ゲーテ著「ファウスト(一)」新潮文庫

 毎度のドイツ文学レビューです。
 「世界文学」を目指した作者だけのことはあり、キリスト教から何から何まで様々な要素を文学に取り入れ、とてつもなく大規模な一遍にまとめ上げた作品です。
 さてさて、感想をば。ファウスト自身のキャラクターは現代となってはわりとありがちで、個人的にはあまり楽しめませんでした。このヨーロッパ的人格を「退屈性」と呼ぶのであれば、そのような主題の推理小説は五万とあるからです。
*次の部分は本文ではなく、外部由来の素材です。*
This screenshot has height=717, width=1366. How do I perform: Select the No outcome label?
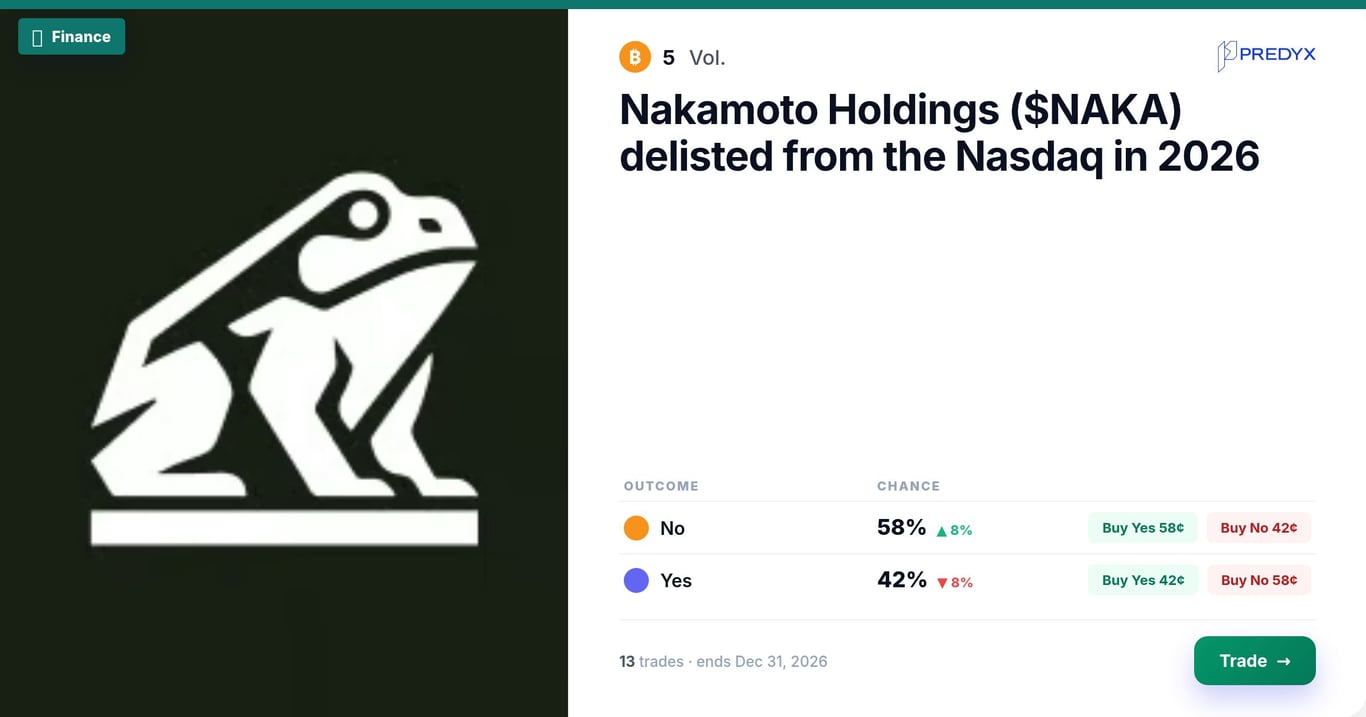672,528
 しかし悪魔メフィストフェレスのキャラクターは非常に魅力的でしたね。ファウストとコントをやっているかのような、そんな悪くも楽しい雰囲気を醸し出してくれます。グレートヒェンはわりと女性としてありがちな設定ではありましたが、花占いを楽しむシーンや、最後の独白などははっとさせられます。メフィストがある種悪魔とするにはおちゃらけているキャラクターであるにもかかわらず、グレートヒェンはそれに嫌悪感を示す辺りはなるほどと思わされました。
 全体的にドラマチックな展開があり、最後の巧妙な設定もあり、作品自体の古さと現代でも通用する面白さを考えれば非常に良い本だと思いました。